**Parts of the exercise**
**1)** In the ulsfo outage notes, why was cp4007 also hit when the power feed failed?
**2)** Check each statement against the ulsfo outage notes and mark it yes or no, quoting the words that decide it. (a) Change 379498 was merged by Ema. (b) Host cp4007 recovered with 5% packet loss. (c) T109903 tracks the missing monitoring for this type of issue.
**3)** Carry on the ulsfo outage notes from the point where they stop.

**Selected passage**
The exact call traces do differ, but they all match up to tcp_v4_rcv.

Change 379498 had a related patch set uploaded (by Ema; owner: Ema):
[operations/dns@master] Repool text@ulsfo

https://gerrit.wikimedia.org/r/379498

Change 379498 merged by Ema:
[operations/dns@master] Repool text@ulsfo

https://gerrit.wikimedia.org/r/379498

Recoveries of whatever the hell is happening in ulsfo:

04:26 <+icinga-wm> RECOVERY - Juniper alarms on asw-ulsfo is OK: JNX_ALARMS OK - 0 red alarms, 0 yellow alarms
04:28 <+icinga-wm> RECOVERY - Host cp4007 is UP: PING OK - Packet loss = 0%, RTA = 78.60 ms
04:30 <+icinga-wm> RECOVERY - Host ripe-atlas-ulsfo IPv6 is UP: PING OK - Packet loss = 0%, RTA = 78.69 ms
04:30 <+icinga-wm> RECOVERY - Host ripe-atlas-ulsfo is UP: PING OK - Packet loss = 0%, RTA = 78.67 ms
04:30 <+icinga-wm> RECOVERY - Host cp4007.mgmt is UP: PING OK - Packet loss = 0%, RTA = 79.19 ms

asw-ulsfo losing PEM 1, plus ripe-atlas dying is indicative of one of our two power feeds failing; cp4007 has a failed secondary PSU and is why it was also affected:

root@cp4007:~# /usr/local/lib/nagios/plugins/check_ipmi_sensor -T Power_Supply -T Temperature --nosel
Sensor Type(s) Power_Supply, Temperature Status: Critical [PS Redundancy = Critical] | 'Inlet Temp'=20.00;3.00:42.00;-7.00:47.00 'Exhaust Temp'=41.00;8.00:70.00;3.00:75.00 'Temp'=63.00 'Temp'=64.00

(T109903 tracks the lack of monitoring for this type of issue :/)

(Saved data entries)
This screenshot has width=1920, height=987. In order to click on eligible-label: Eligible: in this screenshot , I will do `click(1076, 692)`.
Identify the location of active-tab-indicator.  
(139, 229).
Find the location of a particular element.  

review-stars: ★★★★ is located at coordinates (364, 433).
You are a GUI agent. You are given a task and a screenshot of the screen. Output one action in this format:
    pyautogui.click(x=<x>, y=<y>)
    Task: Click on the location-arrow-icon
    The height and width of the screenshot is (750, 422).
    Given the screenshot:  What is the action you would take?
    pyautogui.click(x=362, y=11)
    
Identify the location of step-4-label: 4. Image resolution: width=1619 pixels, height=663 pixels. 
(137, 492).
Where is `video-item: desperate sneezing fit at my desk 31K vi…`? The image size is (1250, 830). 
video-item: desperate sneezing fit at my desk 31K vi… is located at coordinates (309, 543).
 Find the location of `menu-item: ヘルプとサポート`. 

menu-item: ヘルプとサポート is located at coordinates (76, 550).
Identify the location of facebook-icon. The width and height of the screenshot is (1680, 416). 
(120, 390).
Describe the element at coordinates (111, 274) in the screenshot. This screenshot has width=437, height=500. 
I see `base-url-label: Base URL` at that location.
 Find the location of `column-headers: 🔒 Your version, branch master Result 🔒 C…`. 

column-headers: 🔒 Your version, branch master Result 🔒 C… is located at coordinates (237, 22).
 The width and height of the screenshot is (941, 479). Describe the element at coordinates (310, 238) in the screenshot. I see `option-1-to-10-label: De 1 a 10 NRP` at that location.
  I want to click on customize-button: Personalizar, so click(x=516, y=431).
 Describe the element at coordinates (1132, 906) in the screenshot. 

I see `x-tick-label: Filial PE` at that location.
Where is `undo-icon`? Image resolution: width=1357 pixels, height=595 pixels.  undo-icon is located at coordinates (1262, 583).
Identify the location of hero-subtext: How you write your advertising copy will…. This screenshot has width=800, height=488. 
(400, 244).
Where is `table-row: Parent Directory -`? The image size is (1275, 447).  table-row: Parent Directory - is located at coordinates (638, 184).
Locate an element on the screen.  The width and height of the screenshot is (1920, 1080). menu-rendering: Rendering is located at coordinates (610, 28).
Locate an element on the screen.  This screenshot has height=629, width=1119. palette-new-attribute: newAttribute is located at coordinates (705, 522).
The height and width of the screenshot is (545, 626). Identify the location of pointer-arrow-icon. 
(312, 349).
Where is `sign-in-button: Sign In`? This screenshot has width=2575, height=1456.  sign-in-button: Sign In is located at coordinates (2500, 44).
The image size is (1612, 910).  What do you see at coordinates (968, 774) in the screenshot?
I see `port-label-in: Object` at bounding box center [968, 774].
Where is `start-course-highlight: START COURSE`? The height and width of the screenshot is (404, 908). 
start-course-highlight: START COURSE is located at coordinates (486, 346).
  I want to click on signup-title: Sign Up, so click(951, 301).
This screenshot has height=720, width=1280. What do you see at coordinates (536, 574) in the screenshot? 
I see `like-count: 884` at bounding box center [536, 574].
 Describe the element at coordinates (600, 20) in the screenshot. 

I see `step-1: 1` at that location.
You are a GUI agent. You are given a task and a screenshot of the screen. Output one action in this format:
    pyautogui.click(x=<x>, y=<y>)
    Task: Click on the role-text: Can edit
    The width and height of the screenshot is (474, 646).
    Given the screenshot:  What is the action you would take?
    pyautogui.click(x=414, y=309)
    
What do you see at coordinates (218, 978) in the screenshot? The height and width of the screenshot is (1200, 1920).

**Responses**
**1)** cp4007 has a failed secondary PSU.

**2)**
(a) Yes: "Change 379498 merged by Ema"
(b) No: "Host cp4007 is UP: PING OK - Packet loss = 0%, RTA = 78.60 ms"
(c) Yes: "T109903 tracks the lack of monitoring for this type of issue"

**3)**
Confirmed from UnitedLayer email:

Assad Kermanshahi, Sep 20, 21:13 PDT

Dear WikimediaFoundation,

This is to inform you that your PDUb in cab 1.22 at 200 Paul lost power. We are at your cab and trying to restore the power and will
update you as soon as we do.

Thank you.
UnitedLayer
Assad Kermanshahi, Sep 20, 21:39 PDT

Dear Rob,

We have restored the power in your cab 1.22 b-side and all of your devises that were connected to that side up and running.

We will look into this issue and will update you tomorrow regarding the root cause of this power failure.

Thank you.
Unitedlayer

But according to the logs, the power event happened at 03:57, way after the oops'es (03:17) and traffic rampup (03:45). If it wasn't for that time difference, my theory would have been that UL moved fibers while they were fixing the PDU issue. I wonder if someone was messing with our rack between 03:17-03:57, although that communication above suggests they weren't...

BBlack claimed this task.

Nothing really to do here, except remember it if new power issues arise with the new hosts...